Among participants in the SHCS, the TB incidence reached its peak in 1989, with 90.8 cases per 1000 person-years, and declined to 0.1 cases per 1000 person-years in 2021. This reduction was largely attributed to higher CD4 cell counts (relative indirect effect -77%) and HIV viral suppression (relative indirect effect -49%). Concurrently, LTBI prevalence dropped from a peak of 15.1% in 2001 to 4.6% in 2021. Of 1233 PWH who were tested positive for LTBI, 44% received preventive treatment. After 16 years of follow-up, 9 individuals who received preventive therapy developed TB, compared to 20 non-treated individuals. This represents an absolute risk reduction of 0.9%(95% CI 1.2% to 2.9%), or a number needed to prevent one TB case of 118. Among 277 PWH who developed incident TB, 60.1% were not tested for LTBI. Among those tested for LTBI, 73.4% had a negative test result before being diagnosed with active TB.

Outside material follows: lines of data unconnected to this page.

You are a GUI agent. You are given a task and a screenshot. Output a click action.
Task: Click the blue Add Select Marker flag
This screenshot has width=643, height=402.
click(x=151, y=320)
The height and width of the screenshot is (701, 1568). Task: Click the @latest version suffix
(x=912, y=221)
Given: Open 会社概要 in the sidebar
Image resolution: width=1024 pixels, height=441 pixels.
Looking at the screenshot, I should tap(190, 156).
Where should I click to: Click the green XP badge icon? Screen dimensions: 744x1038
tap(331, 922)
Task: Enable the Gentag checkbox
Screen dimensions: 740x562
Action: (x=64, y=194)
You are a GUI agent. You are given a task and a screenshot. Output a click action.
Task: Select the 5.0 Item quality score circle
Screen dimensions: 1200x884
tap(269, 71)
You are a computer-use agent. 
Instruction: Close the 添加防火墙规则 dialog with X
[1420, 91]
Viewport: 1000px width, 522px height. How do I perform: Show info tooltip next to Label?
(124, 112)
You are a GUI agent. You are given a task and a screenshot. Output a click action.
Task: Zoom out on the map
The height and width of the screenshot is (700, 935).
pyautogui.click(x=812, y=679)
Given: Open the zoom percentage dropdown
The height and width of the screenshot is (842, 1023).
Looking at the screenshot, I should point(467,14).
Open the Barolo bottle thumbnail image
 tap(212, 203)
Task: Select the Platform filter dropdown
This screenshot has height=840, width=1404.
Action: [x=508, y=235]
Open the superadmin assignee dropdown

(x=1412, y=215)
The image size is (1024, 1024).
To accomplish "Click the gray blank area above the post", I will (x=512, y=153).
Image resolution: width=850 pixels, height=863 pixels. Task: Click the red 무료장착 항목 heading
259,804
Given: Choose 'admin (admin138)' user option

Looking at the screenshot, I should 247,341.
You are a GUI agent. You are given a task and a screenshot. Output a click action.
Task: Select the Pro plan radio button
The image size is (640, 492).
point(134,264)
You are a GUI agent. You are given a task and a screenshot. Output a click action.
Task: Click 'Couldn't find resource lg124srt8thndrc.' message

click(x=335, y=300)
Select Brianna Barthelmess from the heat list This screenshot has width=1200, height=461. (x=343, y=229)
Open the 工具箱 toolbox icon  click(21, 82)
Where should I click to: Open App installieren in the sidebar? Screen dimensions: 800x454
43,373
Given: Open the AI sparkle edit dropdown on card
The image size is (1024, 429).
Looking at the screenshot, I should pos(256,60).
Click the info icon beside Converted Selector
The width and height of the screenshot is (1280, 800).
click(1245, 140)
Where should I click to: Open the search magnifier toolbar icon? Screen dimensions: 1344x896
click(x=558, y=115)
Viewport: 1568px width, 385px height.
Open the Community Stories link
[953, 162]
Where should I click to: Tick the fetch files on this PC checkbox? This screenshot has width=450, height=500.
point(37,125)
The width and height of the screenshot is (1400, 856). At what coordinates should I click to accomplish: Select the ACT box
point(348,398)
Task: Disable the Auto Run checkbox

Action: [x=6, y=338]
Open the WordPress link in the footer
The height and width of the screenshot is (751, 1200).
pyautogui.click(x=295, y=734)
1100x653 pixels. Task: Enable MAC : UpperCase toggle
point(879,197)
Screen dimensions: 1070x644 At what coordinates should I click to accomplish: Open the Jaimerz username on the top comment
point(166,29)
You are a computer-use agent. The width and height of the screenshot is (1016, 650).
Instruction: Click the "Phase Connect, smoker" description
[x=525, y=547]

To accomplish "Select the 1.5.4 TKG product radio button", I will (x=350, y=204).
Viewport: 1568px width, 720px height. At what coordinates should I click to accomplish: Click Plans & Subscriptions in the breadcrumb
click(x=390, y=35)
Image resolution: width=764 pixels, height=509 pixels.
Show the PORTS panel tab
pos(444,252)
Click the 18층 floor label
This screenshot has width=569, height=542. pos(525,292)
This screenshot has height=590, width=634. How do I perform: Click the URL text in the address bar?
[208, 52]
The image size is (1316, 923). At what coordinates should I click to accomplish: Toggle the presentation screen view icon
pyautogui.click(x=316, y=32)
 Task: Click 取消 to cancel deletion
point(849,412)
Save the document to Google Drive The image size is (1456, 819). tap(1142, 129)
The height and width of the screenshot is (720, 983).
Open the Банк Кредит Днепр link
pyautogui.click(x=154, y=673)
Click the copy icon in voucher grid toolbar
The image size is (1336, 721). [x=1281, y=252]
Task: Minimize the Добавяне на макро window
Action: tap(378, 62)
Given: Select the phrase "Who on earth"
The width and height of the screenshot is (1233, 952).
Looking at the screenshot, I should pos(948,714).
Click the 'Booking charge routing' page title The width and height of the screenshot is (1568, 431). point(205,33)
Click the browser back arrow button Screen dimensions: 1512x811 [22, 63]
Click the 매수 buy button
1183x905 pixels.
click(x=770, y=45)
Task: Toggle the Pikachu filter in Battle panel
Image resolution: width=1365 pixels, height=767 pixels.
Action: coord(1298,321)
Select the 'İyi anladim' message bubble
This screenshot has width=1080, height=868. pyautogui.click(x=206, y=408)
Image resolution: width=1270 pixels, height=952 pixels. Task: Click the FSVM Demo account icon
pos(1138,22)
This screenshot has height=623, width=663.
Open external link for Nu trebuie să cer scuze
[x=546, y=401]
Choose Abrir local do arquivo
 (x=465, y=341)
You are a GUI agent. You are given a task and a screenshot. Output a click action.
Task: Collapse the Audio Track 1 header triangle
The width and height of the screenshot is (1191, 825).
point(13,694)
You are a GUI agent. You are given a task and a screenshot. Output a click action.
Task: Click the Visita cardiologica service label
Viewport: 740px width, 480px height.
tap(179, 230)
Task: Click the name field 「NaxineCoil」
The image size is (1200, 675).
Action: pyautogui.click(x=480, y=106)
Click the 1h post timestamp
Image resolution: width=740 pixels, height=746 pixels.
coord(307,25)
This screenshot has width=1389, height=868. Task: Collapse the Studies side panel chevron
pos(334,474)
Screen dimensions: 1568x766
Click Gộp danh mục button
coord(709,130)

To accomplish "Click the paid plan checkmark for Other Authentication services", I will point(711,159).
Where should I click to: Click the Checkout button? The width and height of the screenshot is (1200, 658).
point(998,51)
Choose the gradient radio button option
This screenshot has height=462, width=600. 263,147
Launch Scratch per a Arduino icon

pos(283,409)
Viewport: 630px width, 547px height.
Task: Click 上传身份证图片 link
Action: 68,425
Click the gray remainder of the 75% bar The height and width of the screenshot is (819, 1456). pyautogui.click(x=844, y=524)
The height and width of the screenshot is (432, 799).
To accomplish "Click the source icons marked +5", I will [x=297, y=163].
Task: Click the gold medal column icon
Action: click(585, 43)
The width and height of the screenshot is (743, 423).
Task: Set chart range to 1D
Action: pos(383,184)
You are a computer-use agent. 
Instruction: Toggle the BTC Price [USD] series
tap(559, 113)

In conclusion, the study highlights that effective HIV treatment played a crucial role in the decline of TB cases among PWH in Switzerland. However, the low percentage (less than 50%) of individuals with positive LTBI tests receiving preventive therapy underscores the need to enhance both patient and physician acceptance of preventive TB treatment. Finally, the fact that over 70% of individuals with TB had previously tested negative for LTBI emphasizes the need for better tools to assess the TB risk of PWH.